→ **Exercise task**:
Write out all of the rows below again, including their requests, but multiply every coordinate in the answers by 2.25 and round each result to a whole number, with halves rounded up. Leave the pictures out.
Input data start
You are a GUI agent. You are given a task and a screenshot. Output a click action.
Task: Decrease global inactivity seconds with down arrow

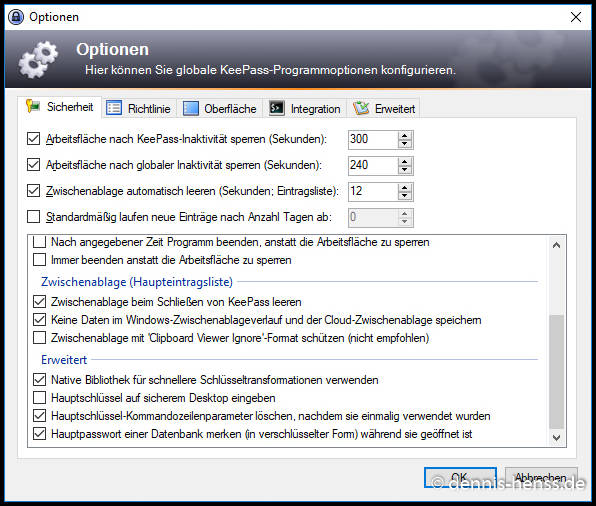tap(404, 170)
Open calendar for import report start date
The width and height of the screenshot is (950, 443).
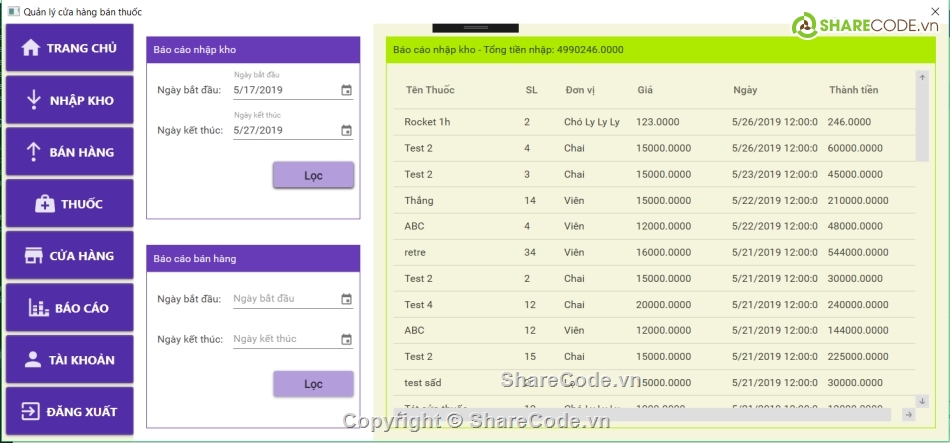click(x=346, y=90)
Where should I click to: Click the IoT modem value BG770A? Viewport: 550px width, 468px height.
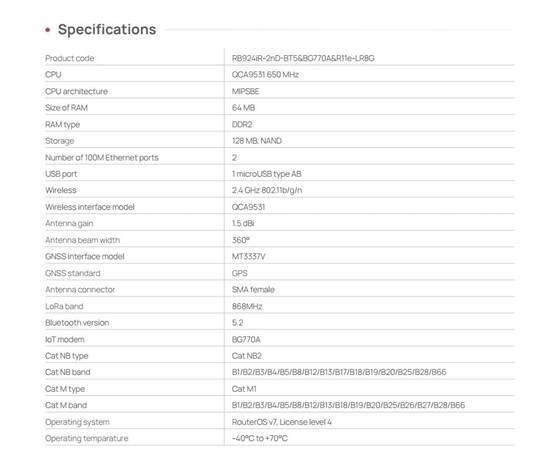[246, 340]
Input data end
→ **Solution to this exercise**:
You are a GUI agent. You are given a task and a screenshot. Output a click action.
Task: Decrease global inactivity seconds with down arrow

tap(909, 383)
Open calendar for import report start date
The width and height of the screenshot is (950, 443).
click(x=779, y=203)
Where should I click to: Click the IoT modem value BG770A? Viewport: 550px width, 468px height.
[554, 765]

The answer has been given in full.